In 1899 Balclutha was transferred to Hawaiian registry, and she joined the bustling Pacific Coast lumber trade. For three years the ship sailed north to Puget Sound, Washington, and then across to Australia. Much of the 1.5 million board feet she could carry ended up underground, used for mining timbers in the Broken Hill Mine. Balclutha docked at Port Pirie, South Australia, where the timbers were unloaded and transported 250 miles inland to Broken Hill.

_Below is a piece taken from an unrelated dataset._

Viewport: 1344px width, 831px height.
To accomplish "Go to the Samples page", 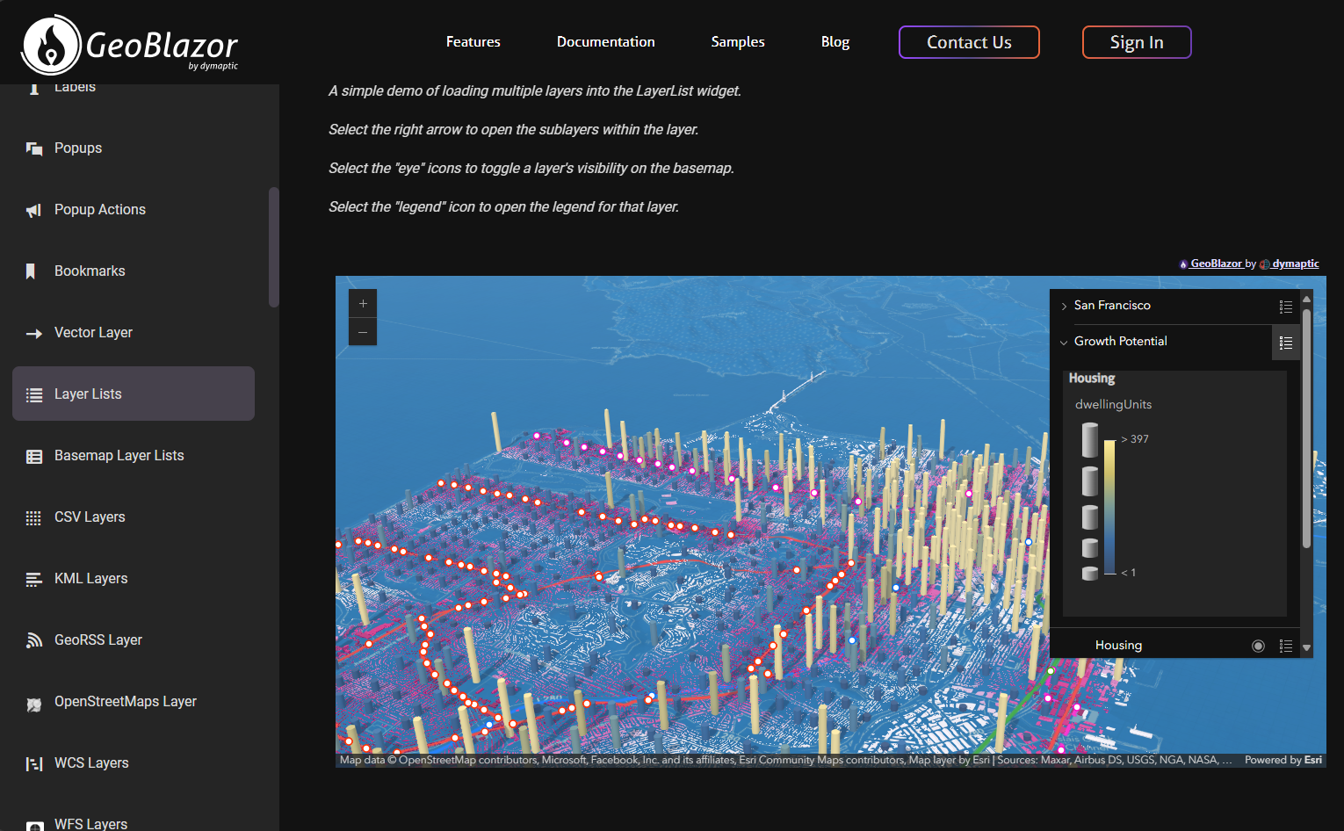I will tap(737, 42).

Balclutha was the last vessel to fly the flag of the Hawaiian Kingdom. In 1901 a special act of the United States Congress admitted the ship to American registry so that she could engage in "coastwise" trade (i.e. between American ports). Soon thereafter, the Alaska Packers Association, a San Francisco firm which harvested and canned salmon, chartered her to carry men and supplies north – to Alaska.

Salmon Packet

When Balclutha went aground in 1904, the Alaska Packers Association purchased her where she lay for the non-princely sum of $500. After extensive repairs, they renamed her Star of Alaska.

(All Packer iron and steel sailing vessels had a "Star" prefix to their names.).

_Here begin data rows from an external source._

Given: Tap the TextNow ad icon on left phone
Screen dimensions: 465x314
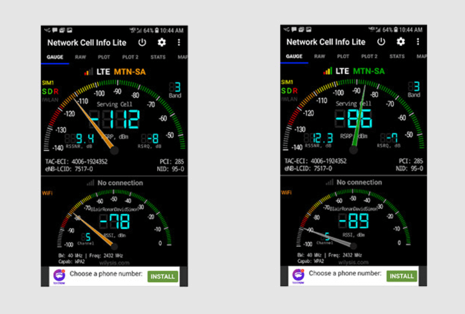Looking at the screenshot, I should pyautogui.click(x=59, y=276).
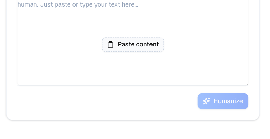The height and width of the screenshot is (139, 270).
Task: Place cursor at the placeholder text's ending ellipsis
Action: 136,5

During this career, the ship sailed up the West Coast from Alameda, California, carrying supplies and cannery workers. Star of Alaska anchored out in Chignik Bay, Alaska, during April. After the supplies were unloaded and the cannery workers had settled into the company’s camp ashore, only a shipkeeper or two remained on board. In early September, her hold packed with cases of canned salmon, Star of Alaska started the 2,400-mile voyage back to San FranciscoBay. She was considered a fast sailer, averaging better than twenty-two days for the trip north and fifteen days when homeward bound. This photo, taken in 1919, shows a bit of heavy weather aboard Star of Alaska.

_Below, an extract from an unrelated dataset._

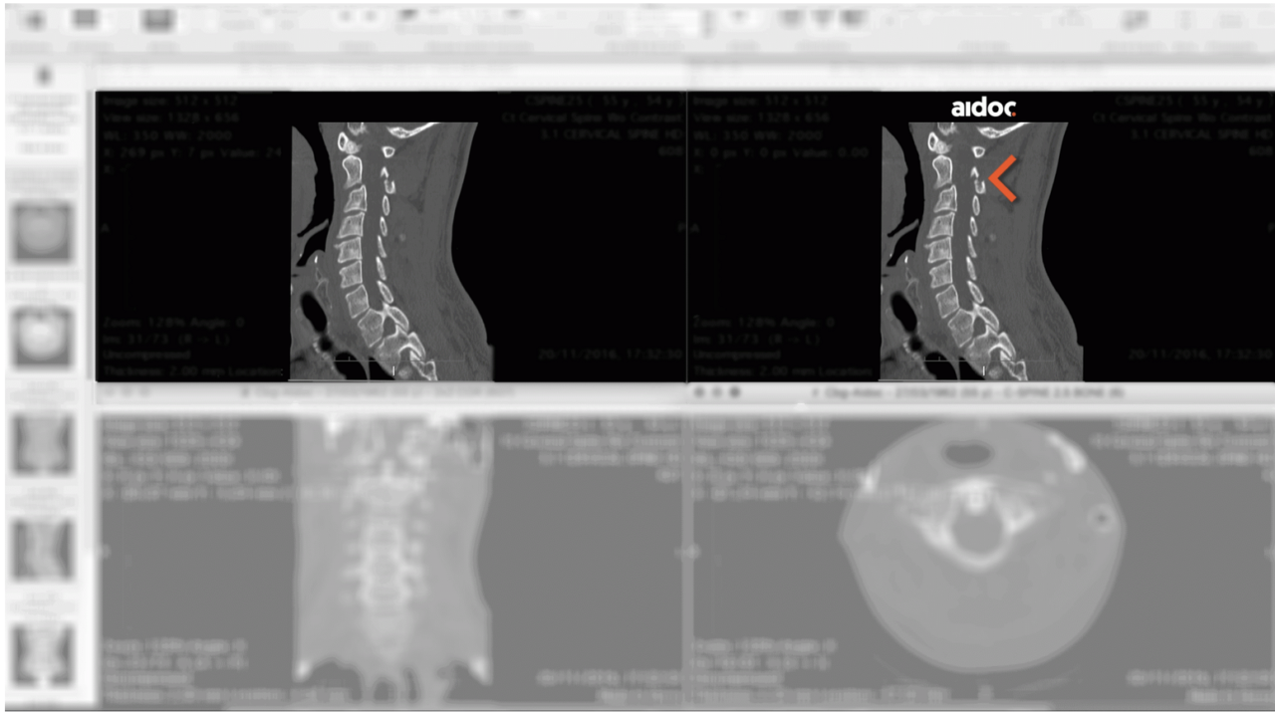The width and height of the screenshot is (1275, 713).
Task: Select the first series thumbnail in the sidebar
Action: click(x=43, y=231)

During the winter the ship was laid up with the rest of the Packer’s fleet of thirty-odd vessels in Alameda, where shipwrights performed maintenance and renovation. In 1911, the poop deck was extended to house Italian and Scandinavian fishermen. Later, additional bunks were added in the ‘tween deck for Chinese cannery workers. As Balclutha, the ship carried a crew of twenty-six men; on Star of Alaska, over 200 men made the trip north.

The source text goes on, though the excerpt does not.